═════ EXTRACT TO READ ═════
Any regular file that uses one of the previously mentioned extended file attributes may have a list of extended file attributes. The attributes have a name and some associated data (the actual attribute). The name starts with what is called a namespace identifier (more on that later), followed by a dot “.”, and then followed by a null-terminated string. You can add as many names separated by dots as you like to create “classes” of attributes.

Currently on Linux there are four namespaces for extended file attributes:

user
trusted
security
system

This article will focus on the “user” namespace since it has no restrictions with regard to naming or contents. However, the “system” namespace could be used for adding metadata controlled by root.

The system namespace is used primarily by the kernel for access control lists (ACLs) and can only be set by root. For example, it will use names such as “system.posix_acl_access” and “system.posix_acl_default” for extended file attributes. The general wisdom is that unless you are using ACLs to store additional metadata, which you can do, you should not use the system namespace. However, I believe that the system namespace is a place for metadata controlled by root or metadata that is immutable with respect to the users.

The security namespace is used by SELinux. An example of a name in this namespace would be something such as “security.selinux”.
═════ RECORD SET ═════
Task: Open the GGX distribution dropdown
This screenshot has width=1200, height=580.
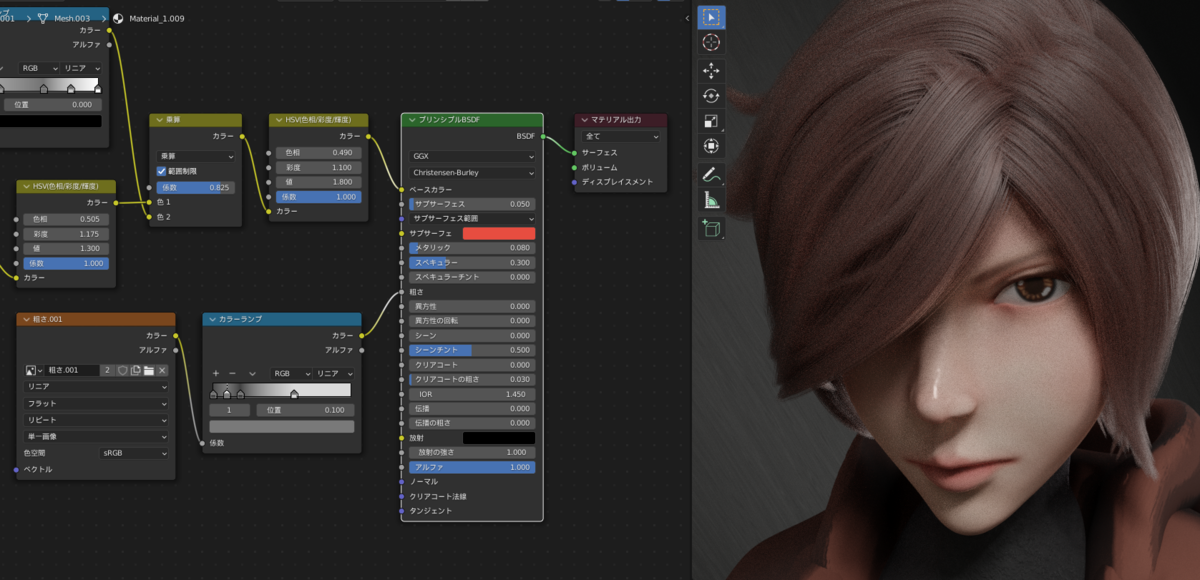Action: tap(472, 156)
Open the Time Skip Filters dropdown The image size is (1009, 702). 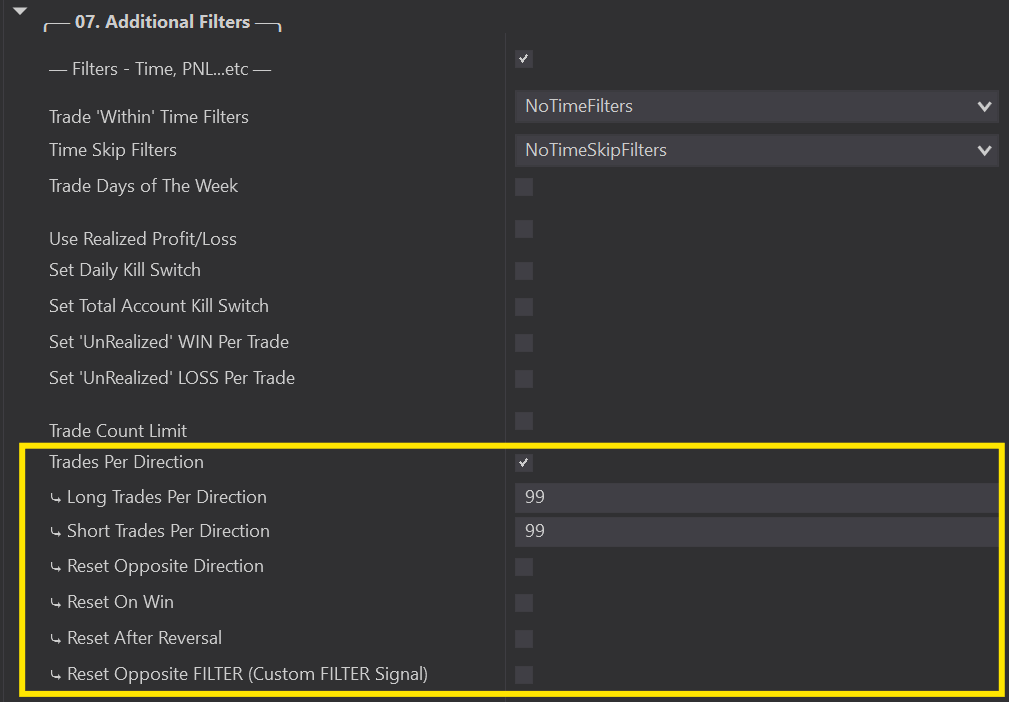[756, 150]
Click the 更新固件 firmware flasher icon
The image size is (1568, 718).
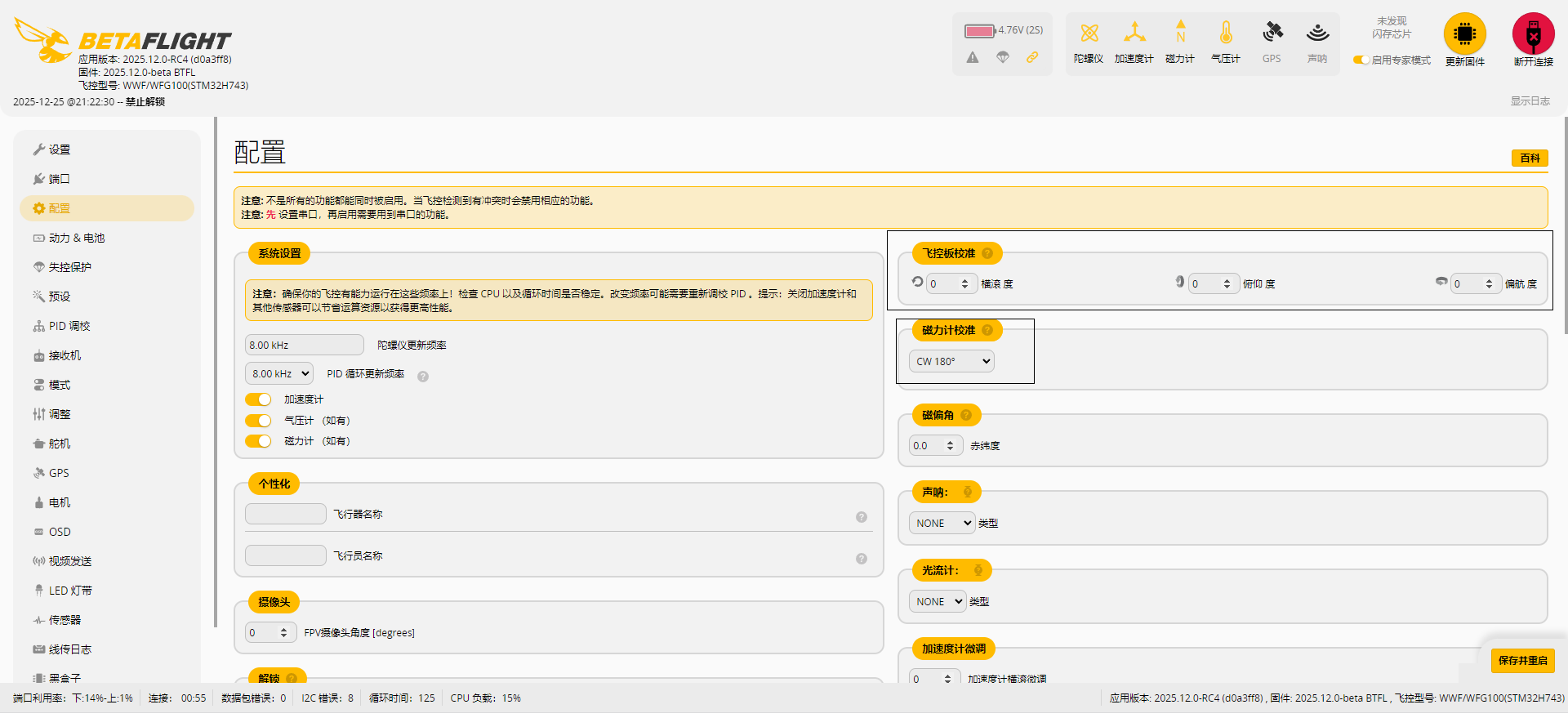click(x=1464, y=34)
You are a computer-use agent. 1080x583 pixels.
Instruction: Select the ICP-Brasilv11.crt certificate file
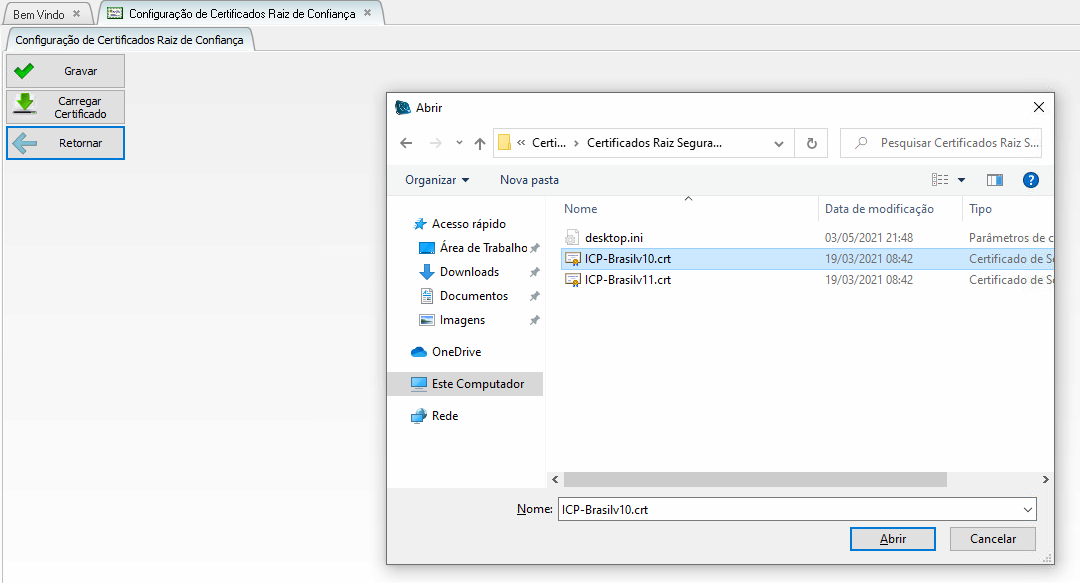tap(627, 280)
═════
* PROBLEMS TO WORK ON:
A: Answer these questions using the passage on extended file attributes:
(i) What character follows the namespace identifier in an attribute name?
(ii) Who is able to set attributes in the system namespace?
(iii) What uses the security namespace?
B: List every namespace for extended file attributes on Linux that the passage on extended file attributes names.

* ANSWERS PER TASK:
A:
(i) A dot (".").
(ii) Only root.
(iii) SELinux.

B:
user
trusted
security
system